Pensei: Isso, gata, se valoriza, mostra quem você é! Conta pra ele do dia em que antes de entrar no meu carro disse para o pum que seguiu com o vento: Vai a pé porque quer! Kkkk! Já imaginava o túnel das gargalhadas ecoando a favor da minha garota. Ela desviando o sentido daquele show indecente…o comediante rindo com ela, ao invés de fazer dela a piada da noite. Mas, de repente, minha paz se quebrou:

Ah! Você. Que NÃO TEM NENHUM AMIGO, diz pra você mesma que é legal! Kkkkk!

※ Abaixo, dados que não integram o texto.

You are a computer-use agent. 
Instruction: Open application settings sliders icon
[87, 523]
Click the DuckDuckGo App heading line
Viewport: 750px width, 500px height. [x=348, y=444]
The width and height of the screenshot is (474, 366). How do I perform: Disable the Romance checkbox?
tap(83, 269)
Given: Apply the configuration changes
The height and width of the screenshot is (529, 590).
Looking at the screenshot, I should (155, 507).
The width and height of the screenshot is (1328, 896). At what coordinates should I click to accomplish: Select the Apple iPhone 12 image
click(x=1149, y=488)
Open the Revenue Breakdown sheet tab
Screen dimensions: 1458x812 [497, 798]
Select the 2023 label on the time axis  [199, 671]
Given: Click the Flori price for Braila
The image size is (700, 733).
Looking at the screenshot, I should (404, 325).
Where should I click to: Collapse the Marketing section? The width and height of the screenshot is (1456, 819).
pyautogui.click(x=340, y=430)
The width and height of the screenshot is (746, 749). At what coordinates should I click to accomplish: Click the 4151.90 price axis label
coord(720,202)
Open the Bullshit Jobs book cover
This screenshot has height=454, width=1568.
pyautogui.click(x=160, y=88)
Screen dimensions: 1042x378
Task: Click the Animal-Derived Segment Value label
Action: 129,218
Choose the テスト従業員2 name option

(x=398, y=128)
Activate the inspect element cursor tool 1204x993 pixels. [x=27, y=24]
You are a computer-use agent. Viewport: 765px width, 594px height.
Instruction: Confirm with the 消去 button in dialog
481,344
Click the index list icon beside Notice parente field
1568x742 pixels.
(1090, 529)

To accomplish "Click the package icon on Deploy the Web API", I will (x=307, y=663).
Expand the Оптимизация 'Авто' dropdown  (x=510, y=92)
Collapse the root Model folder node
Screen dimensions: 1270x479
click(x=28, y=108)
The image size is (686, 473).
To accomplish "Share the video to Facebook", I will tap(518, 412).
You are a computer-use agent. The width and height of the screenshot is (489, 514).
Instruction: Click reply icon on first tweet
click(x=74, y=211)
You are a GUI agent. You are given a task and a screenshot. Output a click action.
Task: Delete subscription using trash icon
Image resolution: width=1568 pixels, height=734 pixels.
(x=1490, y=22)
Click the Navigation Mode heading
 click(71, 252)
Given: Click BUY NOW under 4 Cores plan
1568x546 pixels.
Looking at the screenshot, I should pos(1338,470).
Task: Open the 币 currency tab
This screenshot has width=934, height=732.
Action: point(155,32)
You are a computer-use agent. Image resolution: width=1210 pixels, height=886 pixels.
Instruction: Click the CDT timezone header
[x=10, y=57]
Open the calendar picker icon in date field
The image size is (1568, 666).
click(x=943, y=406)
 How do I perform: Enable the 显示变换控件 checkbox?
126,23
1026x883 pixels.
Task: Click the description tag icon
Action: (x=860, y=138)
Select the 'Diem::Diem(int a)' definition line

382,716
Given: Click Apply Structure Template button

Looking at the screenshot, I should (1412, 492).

Putz! Ali, ele calou ela de vez. Decretava a falência de suas palavras. Sufocava letra a letra. Mais uma vez, suas emoções eram devoradas pela indiferença. Dissesse o que dissesse, não conseguiria fugir da sina. Ela podia falar qualquer coisa. Ele ia ignorar. Ou deturpar. Queria mesmo era rir dela. Ganhar holofote às suas custas. O cara da cadeira ao lado de onde eu havia parado mostrava uma dentadura que realçava o coro de um barulho enlouquecedor. Reage! Cadê você, Patrícia?! Cadê a mina que fez de mim o rapper com riso na boca do estômago? Cadê a mina que invade meus pensamentos no trânsito, na chuva, com um humor que transformo em versos?…Cadê a mina…Olhei para a cadeira. Apenas um meio círculo aparecia. O topo da sua cabeça era o que restava da mina. Patrícia, com seus 1,80 se apequenava. Minha mina de coração gigante, se encolhia.

Foi além do meu limite! Segui apressadamente, engolindo dois degraus a cada passo. Estava tão descontrolado, que peguei impulso, como nas aulas de caratê. Minha mente fervia: Sobe no palco, Raul! Dá um de direita nesse cara. Toca o terror! Toca! Toca, Raul!

Mas antes de chegar, Patrícia já estava de pé, com a bolsa de palha no ombro. Me vendo no fim da fileira, encheu as narinas de confiança. De um jeito ingênuo, até meio bobo, como de alguém que está aprendendo um novo jeito de se defender, ou de debochar, ela apertou bem os olhos e estirou a língua pra ele, balançando a cabeça de um lado pra outro. Ele reagiu:

Se eu tivesse medo de cara feia, também não tinha amigo, Patrícia! Você precisa ver as caras dos meus brothers! A plateia se abriu.

Foi demais pra ela! Respirou fundo, levantou a saia florida, e pra surpresa de todos, balançou o pau: MAS DISSO VOCÊ TEM!

Nem preciso dizer que foi o melhor do show! O teatro veio abaixo, enquanto saíamos de mãos dadas. Do lado de fora, a luazona nos iluminava.